··· PROVIDED RECORDS

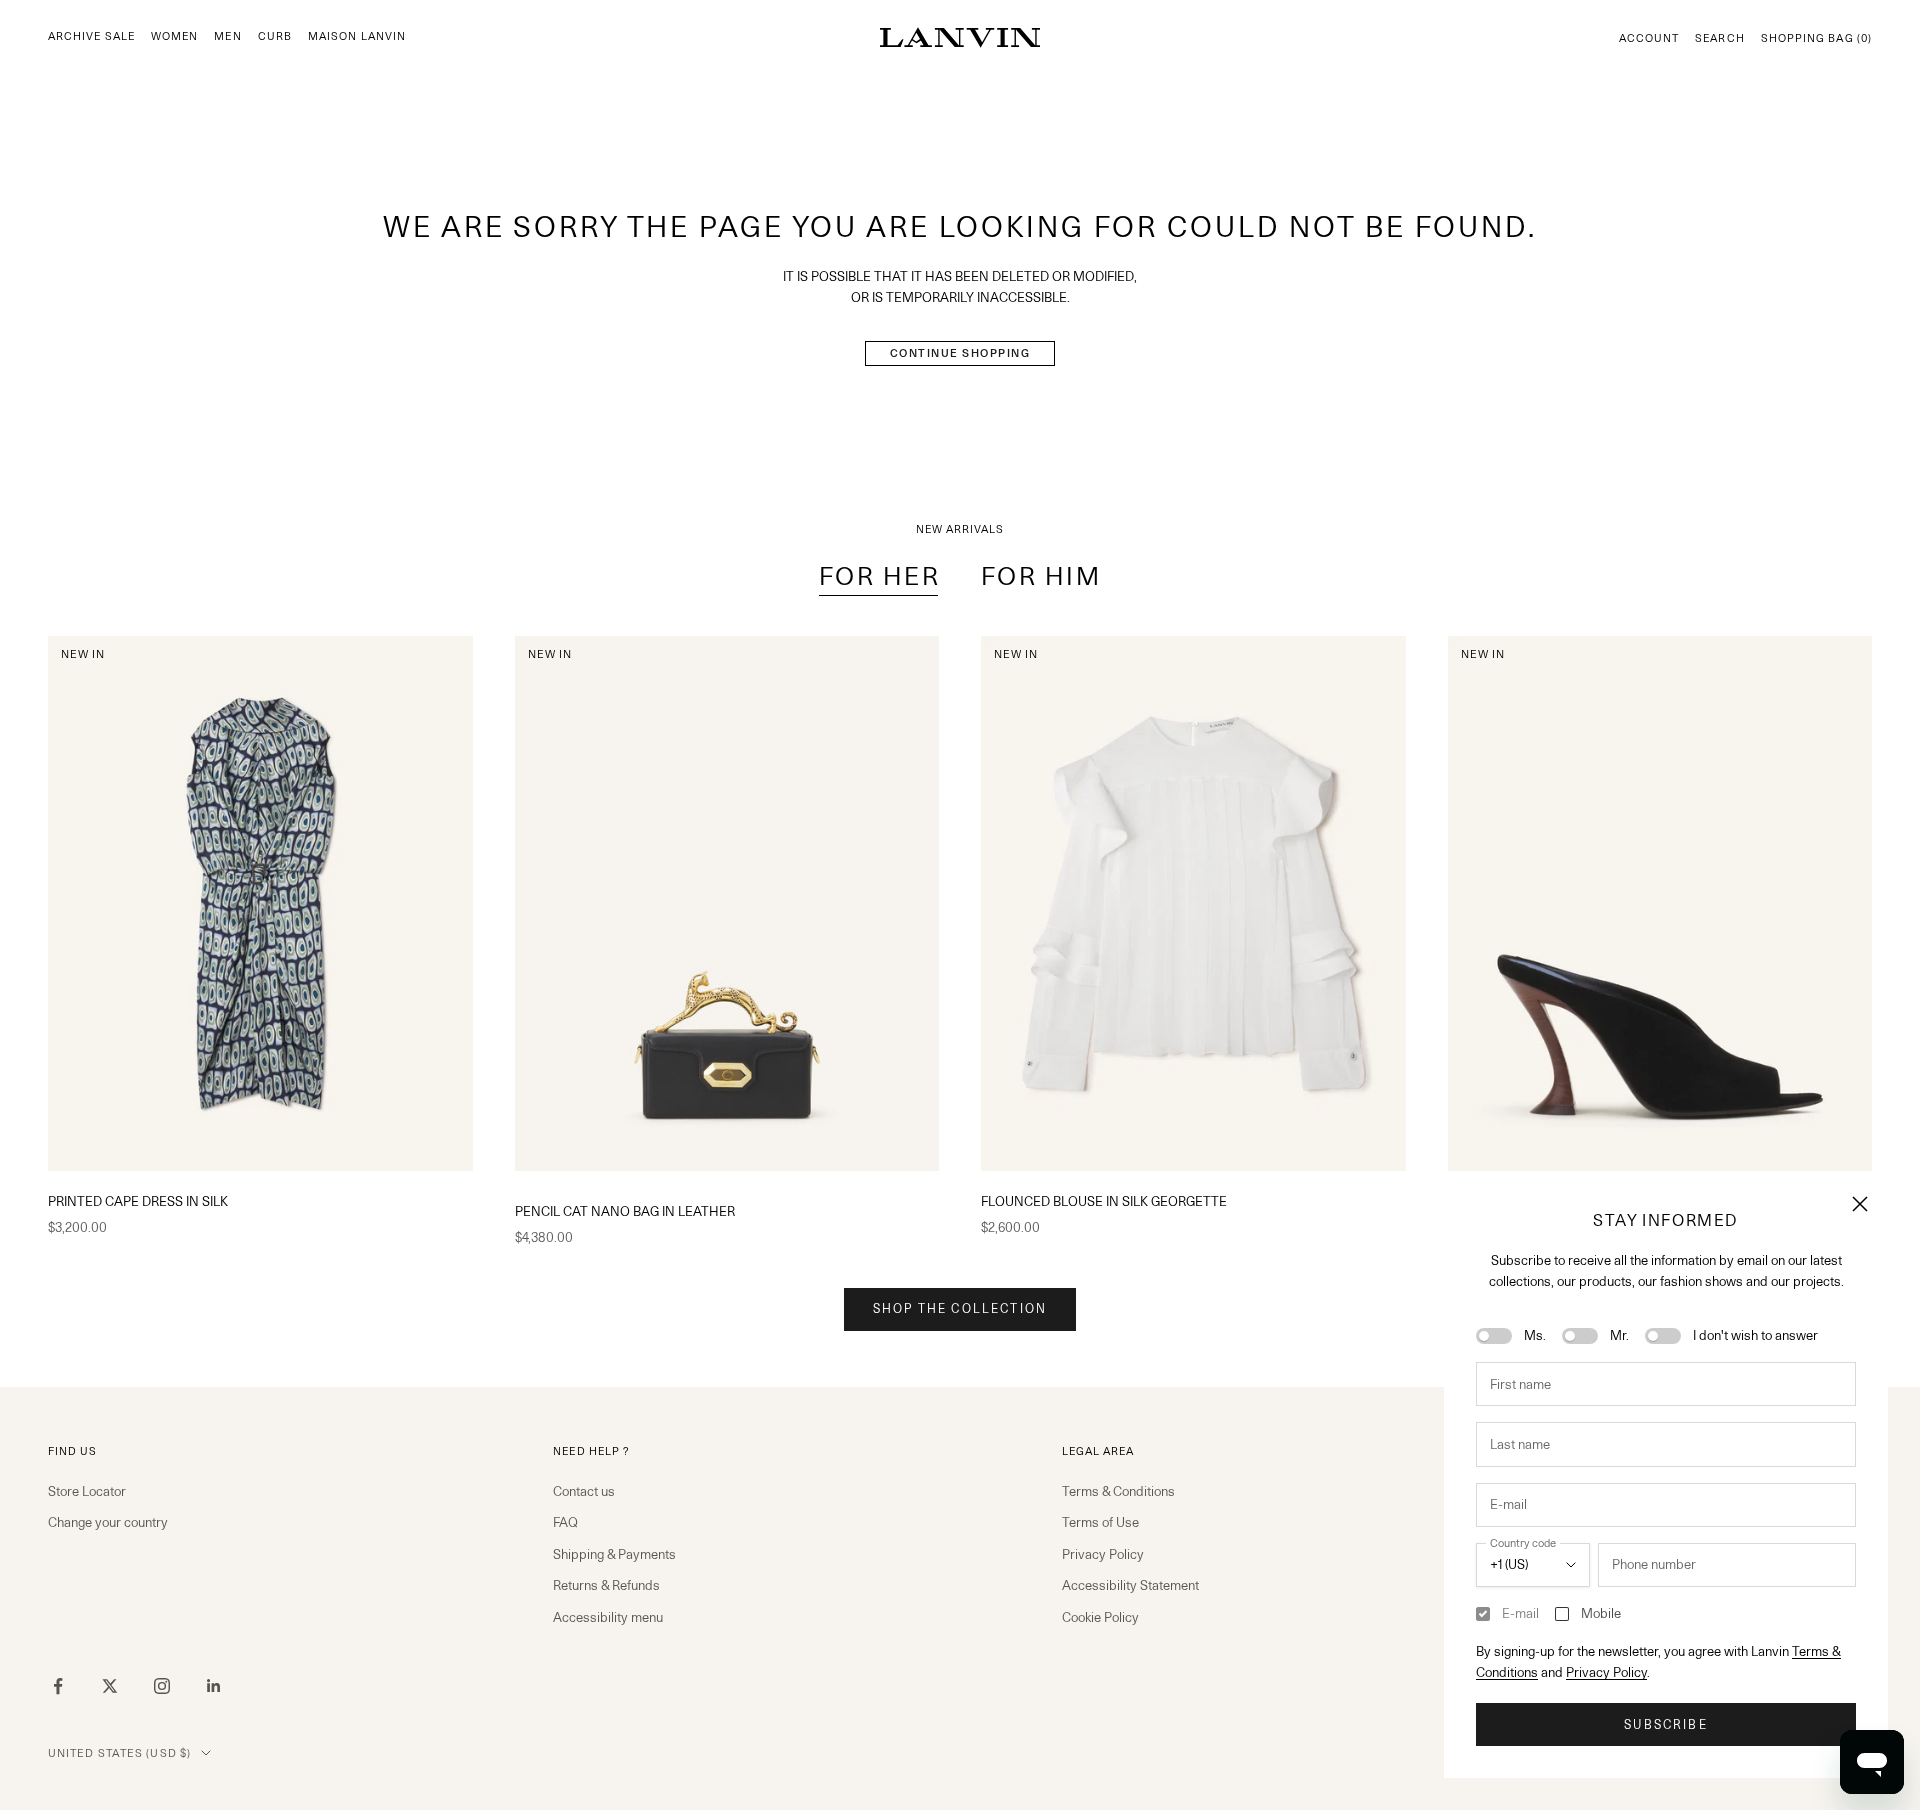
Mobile (1601, 1613)
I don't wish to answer (1755, 1335)
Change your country (108, 1522)
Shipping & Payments (614, 1554)
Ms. (1535, 1335)
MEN (227, 36)
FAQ (565, 1522)
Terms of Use (1100, 1522)
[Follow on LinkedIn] (214, 1686)
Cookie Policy (1100, 1617)
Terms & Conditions (1118, 1491)
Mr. (1619, 1335)
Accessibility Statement (1130, 1585)
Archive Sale (91, 36)
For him (1041, 576)
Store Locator (87, 1491)
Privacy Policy (1606, 1672)
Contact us (584, 1491)
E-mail (1520, 1613)
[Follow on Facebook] (58, 1686)
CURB (275, 36)
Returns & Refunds (606, 1585)
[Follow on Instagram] (162, 1686)
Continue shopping (960, 353)
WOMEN (174, 36)
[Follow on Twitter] (110, 1686)
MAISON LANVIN (357, 36)
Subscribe (1665, 1724)
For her (880, 576)
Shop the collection (960, 1308)
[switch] (1494, 1336)
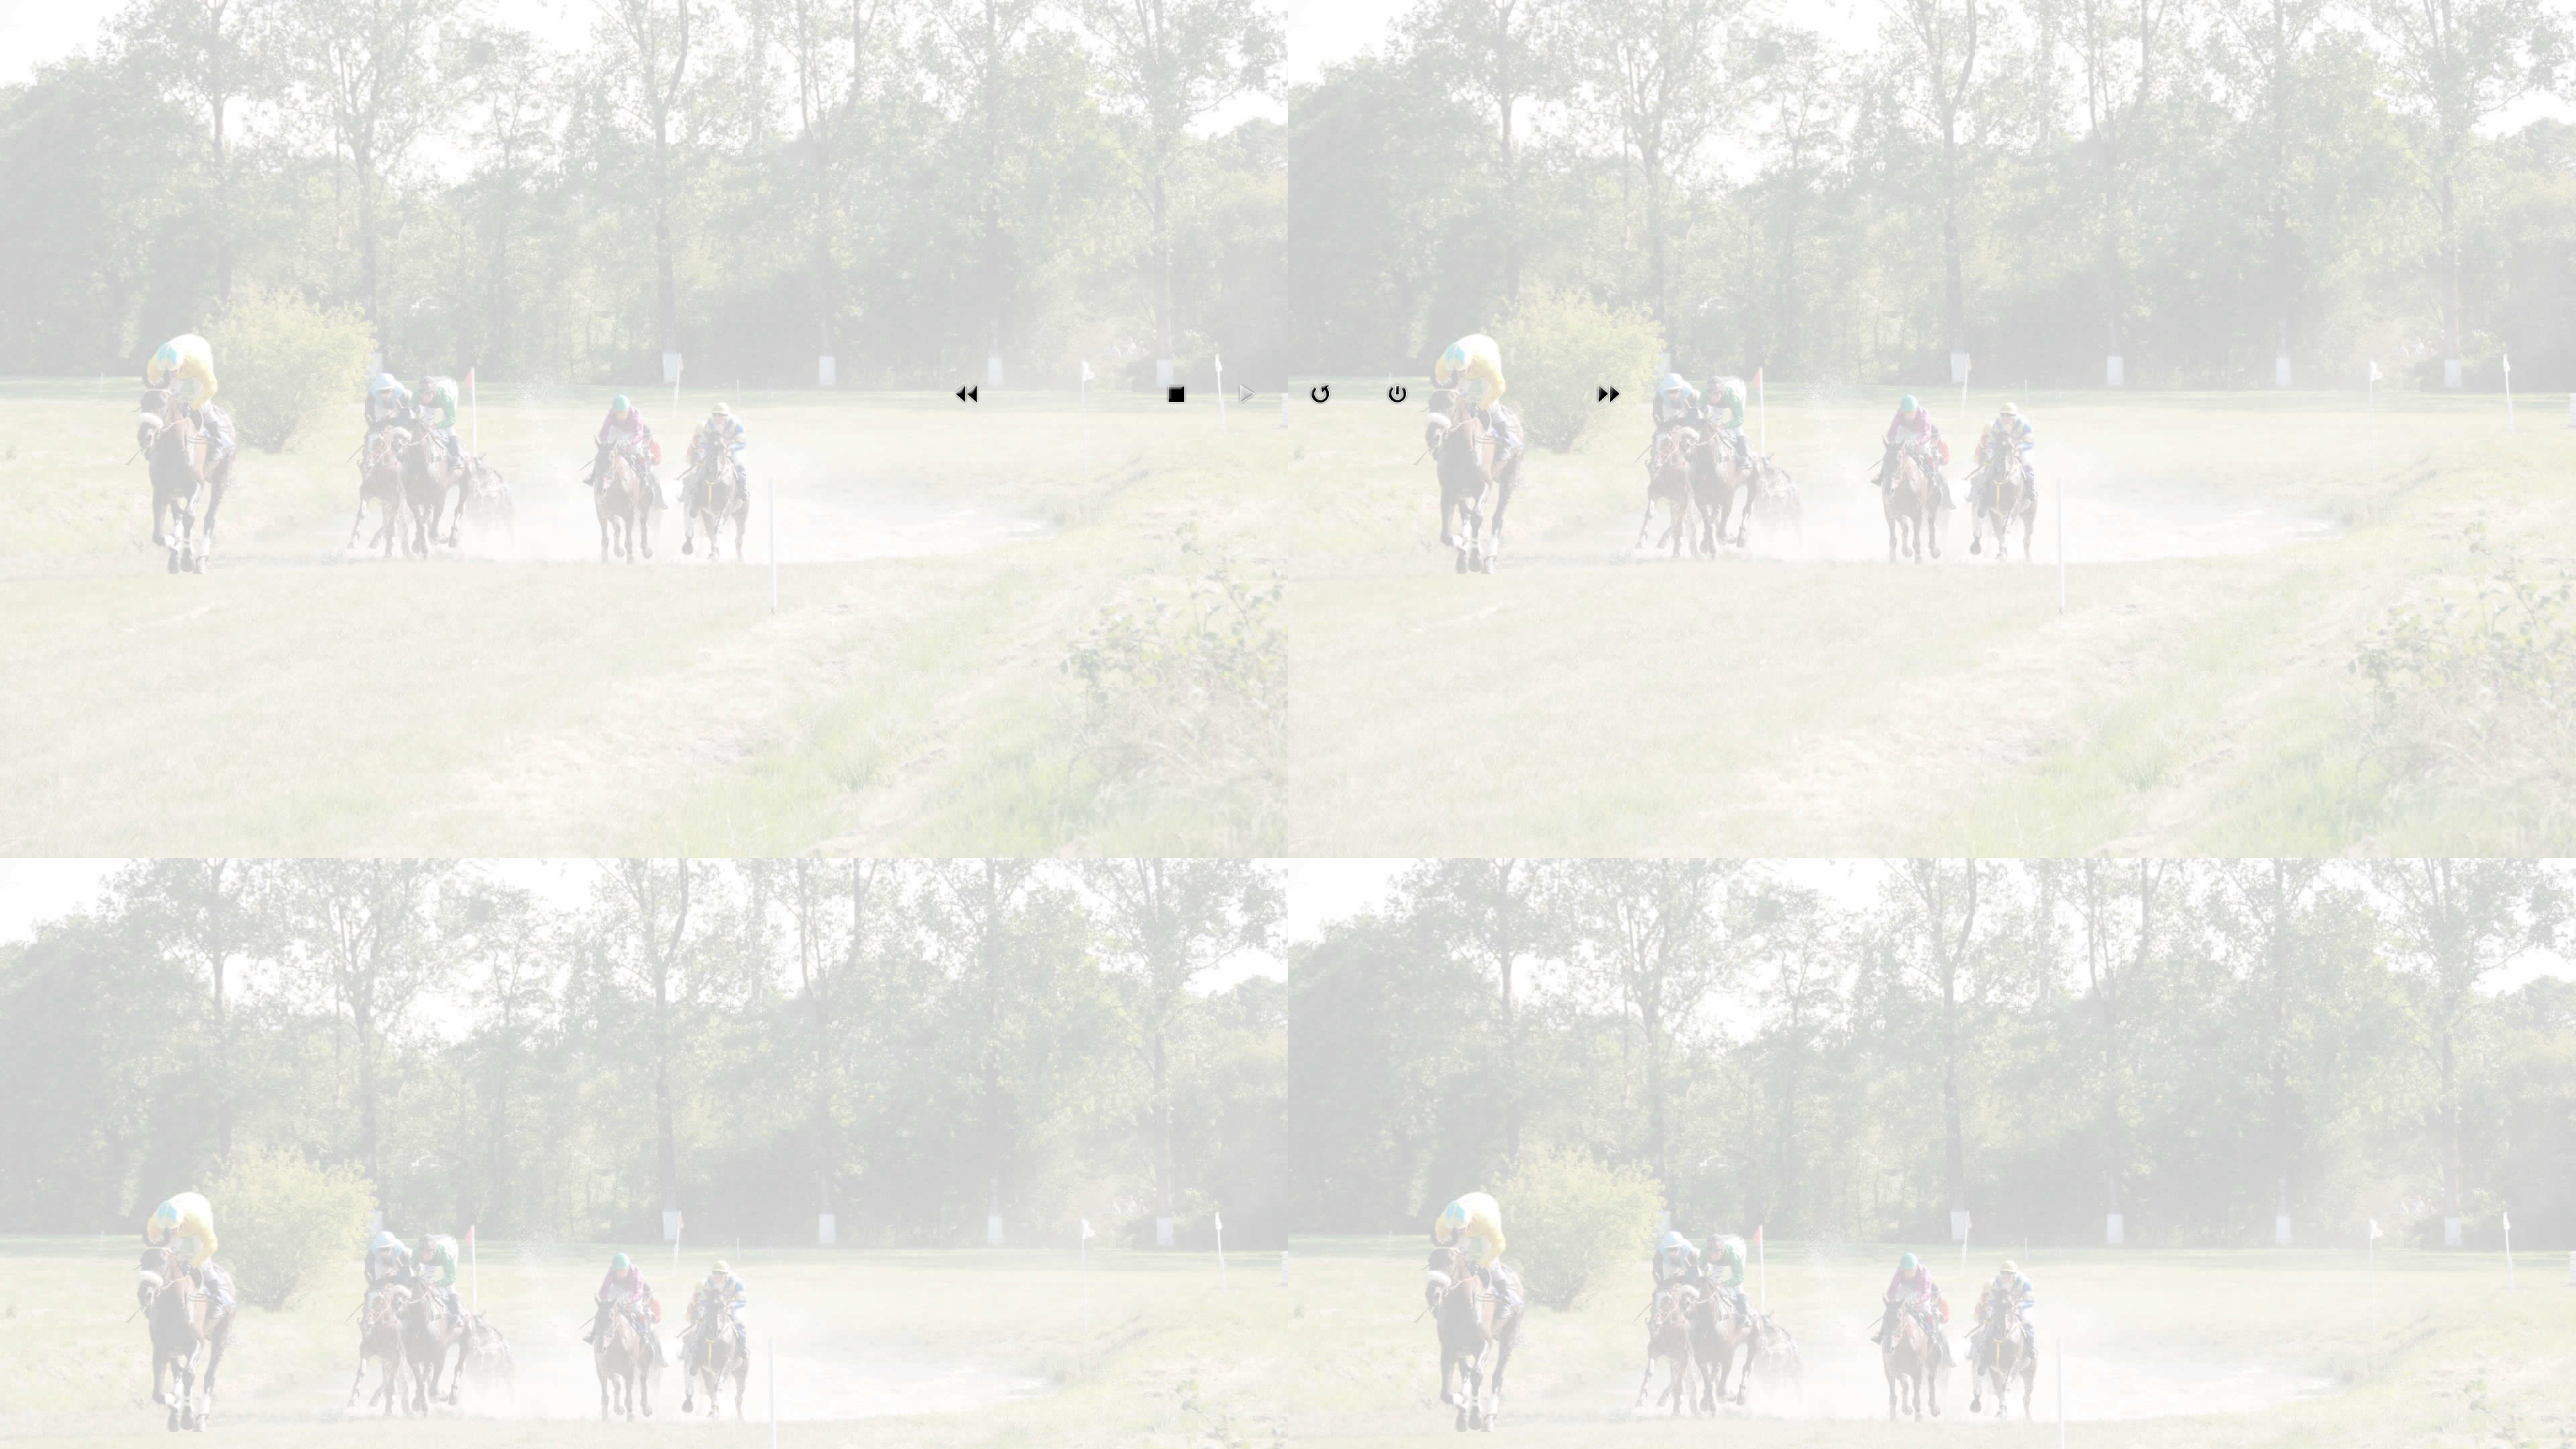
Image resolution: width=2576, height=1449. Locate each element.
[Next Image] (1609, 393)
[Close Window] (1397, 393)
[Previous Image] (967, 393)
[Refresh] (1320, 393)
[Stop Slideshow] (1176, 393)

······

## [EXERCISE DIRECTIONS]
The entries above must be output exactly, with every image left out.

## [SOLUTION]
Mobile (1601, 1613)
I don't wish to answer (1755, 1335)
Change your country (108, 1522)
Shipping & Payments (614, 1554)
Ms. (1535, 1335)
MEN (227, 36)
FAQ (565, 1522)
Terms of Use (1100, 1522)
[Follow on LinkedIn] (214, 1686)
Cookie Policy (1100, 1617)
Terms & Conditions (1118, 1491)
Mr. (1619, 1335)
Accessibility Statement (1130, 1585)
Archive Sale (91, 36)
For him (1041, 576)
Store Locator (87, 1491)
Privacy Policy (1606, 1672)
Contact us (584, 1491)
E-mail (1520, 1613)
[Follow on Facebook] (58, 1686)
CURB (275, 36)
Returns & Refunds (606, 1585)
[Follow on Instagram] (162, 1686)
Continue shopping (960, 353)
WOMEN (174, 36)
[Follow on Twitter] (110, 1686)
MAISON LANVIN (357, 36)
Subscribe (1665, 1724)
For her (880, 576)
Shop the collection (960, 1308)
[switch] (1494, 1336)
Image resolution: width=2576, height=1449. Locate each element.
[Next Image] (1609, 393)
[Close Window] (1397, 393)
[Previous Image] (967, 393)
[Refresh] (1320, 393)
[Stop Slideshow] (1176, 393)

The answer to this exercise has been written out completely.